'''
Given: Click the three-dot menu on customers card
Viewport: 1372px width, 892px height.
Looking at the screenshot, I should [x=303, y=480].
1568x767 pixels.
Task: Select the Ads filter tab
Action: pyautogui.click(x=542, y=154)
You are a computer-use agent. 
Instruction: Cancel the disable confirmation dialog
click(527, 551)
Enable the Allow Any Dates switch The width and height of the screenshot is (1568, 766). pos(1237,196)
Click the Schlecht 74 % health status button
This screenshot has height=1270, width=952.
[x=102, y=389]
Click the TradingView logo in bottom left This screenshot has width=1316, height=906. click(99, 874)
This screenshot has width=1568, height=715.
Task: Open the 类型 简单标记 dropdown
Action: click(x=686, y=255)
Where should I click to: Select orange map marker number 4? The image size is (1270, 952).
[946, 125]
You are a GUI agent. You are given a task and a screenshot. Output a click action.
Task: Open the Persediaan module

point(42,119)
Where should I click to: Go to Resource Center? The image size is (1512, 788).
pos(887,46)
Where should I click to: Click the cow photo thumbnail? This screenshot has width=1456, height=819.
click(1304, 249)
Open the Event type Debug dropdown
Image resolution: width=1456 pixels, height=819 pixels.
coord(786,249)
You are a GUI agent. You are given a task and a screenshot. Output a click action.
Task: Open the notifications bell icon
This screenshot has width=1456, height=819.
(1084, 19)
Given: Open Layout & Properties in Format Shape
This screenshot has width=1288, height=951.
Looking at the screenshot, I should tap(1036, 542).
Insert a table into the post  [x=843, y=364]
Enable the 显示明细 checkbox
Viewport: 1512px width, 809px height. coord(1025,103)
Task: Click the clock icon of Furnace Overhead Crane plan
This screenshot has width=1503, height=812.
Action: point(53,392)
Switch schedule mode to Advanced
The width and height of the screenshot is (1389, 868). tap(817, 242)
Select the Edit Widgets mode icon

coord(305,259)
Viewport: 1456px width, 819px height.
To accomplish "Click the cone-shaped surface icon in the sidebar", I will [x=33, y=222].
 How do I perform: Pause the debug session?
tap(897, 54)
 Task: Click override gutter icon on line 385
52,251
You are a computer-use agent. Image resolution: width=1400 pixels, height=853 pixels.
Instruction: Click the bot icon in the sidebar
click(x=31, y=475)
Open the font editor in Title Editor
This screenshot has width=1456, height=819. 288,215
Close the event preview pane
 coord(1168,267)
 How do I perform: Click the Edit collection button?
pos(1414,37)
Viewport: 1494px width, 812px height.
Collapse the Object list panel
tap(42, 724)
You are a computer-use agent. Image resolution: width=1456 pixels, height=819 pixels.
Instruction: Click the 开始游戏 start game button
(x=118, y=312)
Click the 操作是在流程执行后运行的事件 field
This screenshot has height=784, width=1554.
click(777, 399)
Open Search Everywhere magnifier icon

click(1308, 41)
'''
→ **PROBLEM STATEMENT**
From the data above, copy each line with the string "agent" in it.

→ **ANSWER BELOW**
You are a computer-use agent. 
You are a GUI agent. You are given a task and a screenshot. Output a click action.
You are a GUI agent. You are given a task and a screenshot. Output a click action.
You are a computer-use agent. Image resolution: width=1400 pixels, height=853 pixels.
You are a computer-use agent. Image resolution: width=1456 pixels, height=819 pixels.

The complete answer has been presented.